Perchée sur une colline entre Bourdeaux et Dieulefit, l’EARL de Grimolle est l’une des dernières exploitations collectées en lait de vache au sud de la vallée de la Drôme. Installé depuis 1988, Samy Raspail espère transmettre son exploitation et son troupeau d’une cinquantaine de montbéliardes.

Il rêve de transmettre son exploitation laitière
Samy Raspail s’est installé en 1988 en Gaec avec son père. Aujourd’hui il gère en bio avec deux équivalents temps plein salarié un troupeau d’une cinquantaine de vaches laitières. La production est de 8 000 litres par vache. ©AD26 -S.S.
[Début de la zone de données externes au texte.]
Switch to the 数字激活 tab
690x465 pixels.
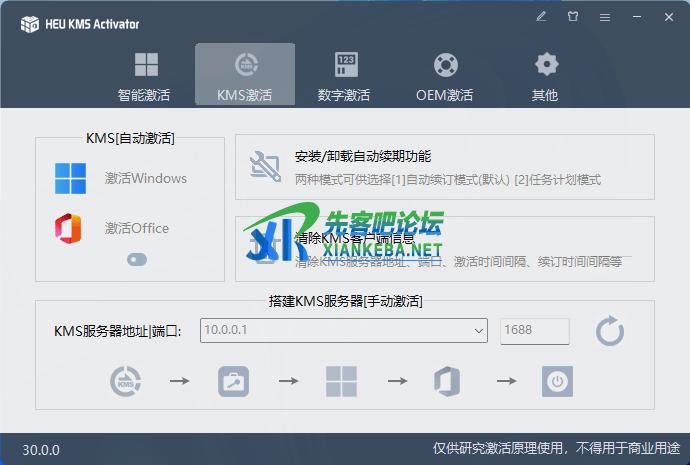click(345, 76)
La campagne écoulée a été difficile. Samy Raspail ne s’en cache pas. Le prix du lait bio, collecté par Biolait, est tombé à 400 euros les 1 000 litres et les volumes n’ont pas été au rendez-vous. « On va brider les investissements, déplore-t-il. D’autant qu’on nous annonce qu’il ne faut pas attendre d’amélioration sur le prix du lait bio avant 2023. » Dans sa carrière d’éleveur laitier, Samy Raspail a déjà connu des crises. Il garde notamment en mémoire celles de 2008 et de 2015. Il espère que celle-ci va passer encore une fois, en serrant les dents, même s’il reconnaît que « c’est frustrant de travailler comme des dingues et d’être à la rue ». Son objectif : préparer la transmission de l’exploitation en créant un Gaec à trois associés : lui, son fils et un autre jeune qui est arrivé comme salarié début février. Une petite partie de la production pourrait alors être valorisée en circuit court (fromages et vente de lait cru).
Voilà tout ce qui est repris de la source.